Discipline, according to one definition in Miriam Webster’s Dictionary means “control gained by enforcing obedience or order.” Control, force, and order are common verbs employed in most of the definitions.
My own definition of discipline is “the choice to be consistent in thought or deed over time, despite circumstances or alternatives (this is the essence of growth – biological, mental, or in the world). This mirrors the controlling, and ordering aspects of the dictionary's definition.
Effort, I define by its opposite “not the easy path.” Once again Miriam Webster’s “conscious exertion of power: hard work.” is another bush to point at in an effort to describe a tree.
“Over time’ appears on its surface to be easy to parse, and that’s where we’ll stay to avoid going too deep into the philosophical realms of thermodynamics.
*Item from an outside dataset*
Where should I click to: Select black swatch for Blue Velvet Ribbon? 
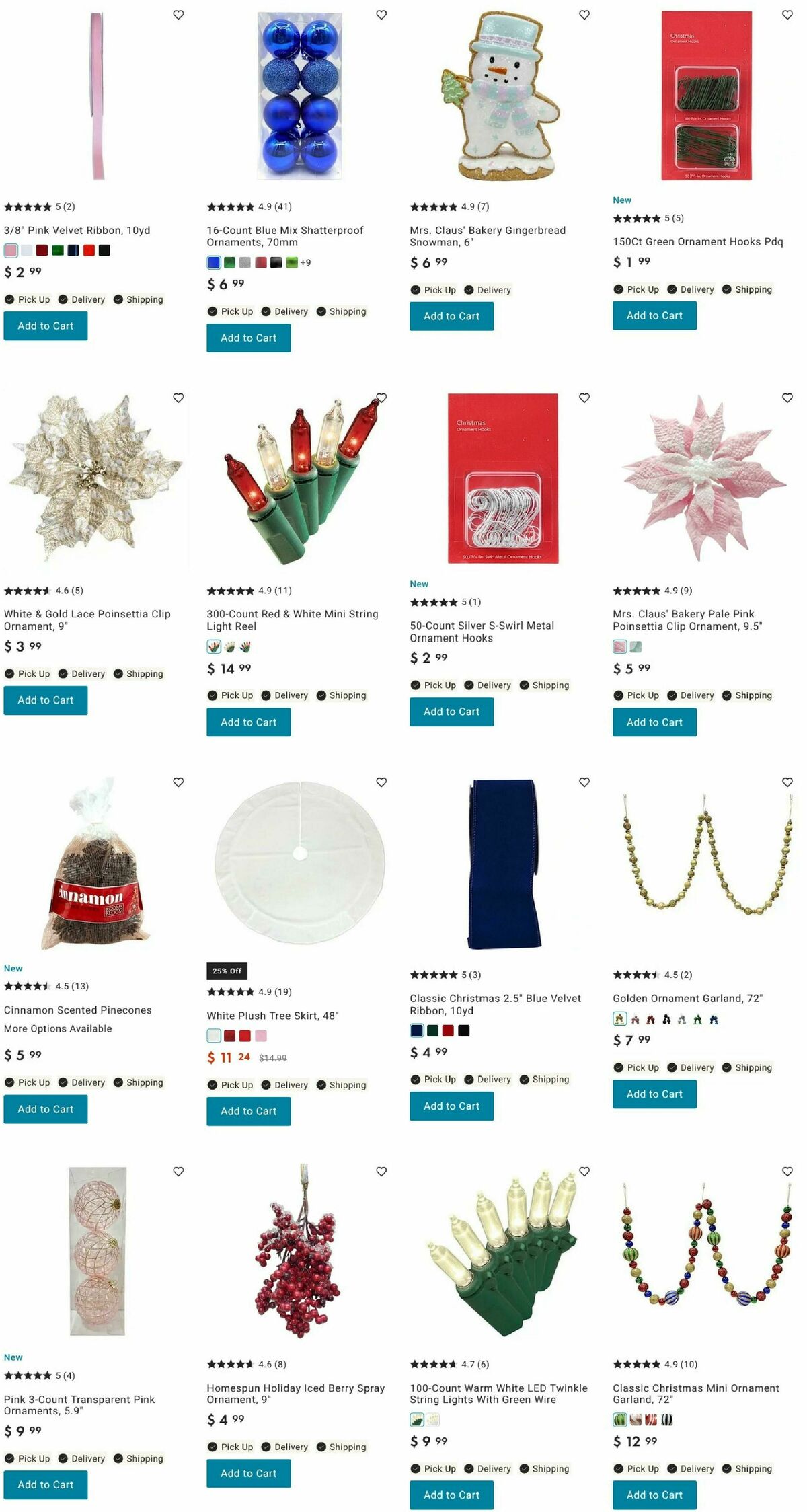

But we do have to touch on entopic, and creative forces because it appears as if “work” and its interlocutors have an ordering property. Something that goes against the tendency for things to fall into disarray. It’s a thing that is, “not the easy path.”
Now we begin to understand the word work, but what does it mean to us? What does it mean to you? In my own life, it has meant struggle. It has meant meeting the expectations of my family, and the people around me. It has been the thing that I’ve based my self-worth on, and it has been what others have judged me by.
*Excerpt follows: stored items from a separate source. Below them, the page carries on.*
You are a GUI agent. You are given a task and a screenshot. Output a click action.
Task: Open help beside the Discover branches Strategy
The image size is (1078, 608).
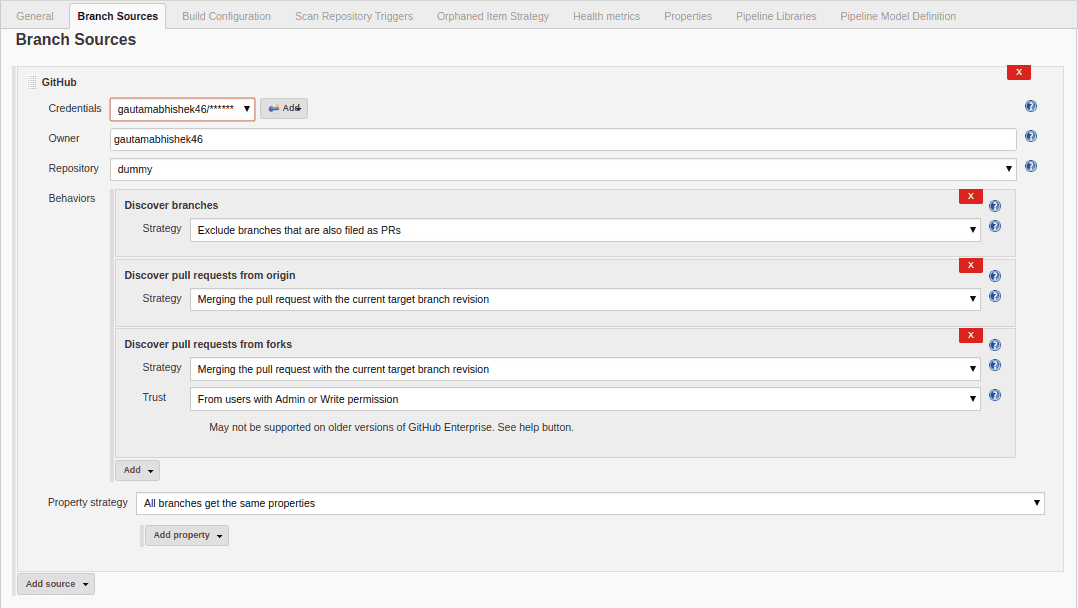tap(994, 226)
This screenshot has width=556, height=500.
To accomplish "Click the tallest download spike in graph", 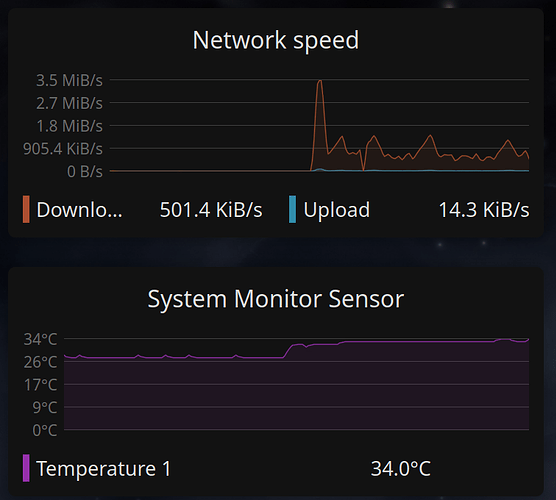I will point(320,82).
I’ve worked for others, building their agenda, and I’ve worked for myself building my agenda. I’ve seen work as a toxic extraction of one’s life essence, time, meaning, and soul. A waste of their expression on Earth, and the potential betterment of all mankind, and I have seen it as the fulfillment of all those high aspirations.
Now it feels like a glass ceiling. It keeps me down by always moving the goalposts. "This is work, and you will achieve greatness if you do this, now this, now this, now this…" It feels like a shouting match between an artist, and an industrialist in my mind. “Do this one thing until you receive this one outcome,” & “life is way more dynamic and holistic, you need to be balanced in order to succeed. If you’re not balanced in your efforts your success will be hollow, and counterproductive.”
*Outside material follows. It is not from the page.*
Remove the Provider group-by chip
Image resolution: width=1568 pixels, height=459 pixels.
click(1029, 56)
The simple advice I have to constantly remind myself of is to pick what’s necessary, maybe it's your day job or your primary source of income, and do that until you have met your needs. If you’re an artist at heart like me, always wanting to chase different rabbits (chase two rabbits catch none), pick one thing, and devote the most time to that.
For me, it is going to look like this:
6 hours to revive my business.
4 hours to my household responsibilities.
2 hours for my side projects
And then 2 hours for the maintenance of body mind, and spirit.
This is a work day, 4 days a week. 3 days a week are weekends (coordinating with my wife’s schedule) where the emphasis will be put on the relationship, and the shared projects, plus self-care, Sharpening the saw as Steven Covey puts it in his book the 7 Habits of Highly Effective people.”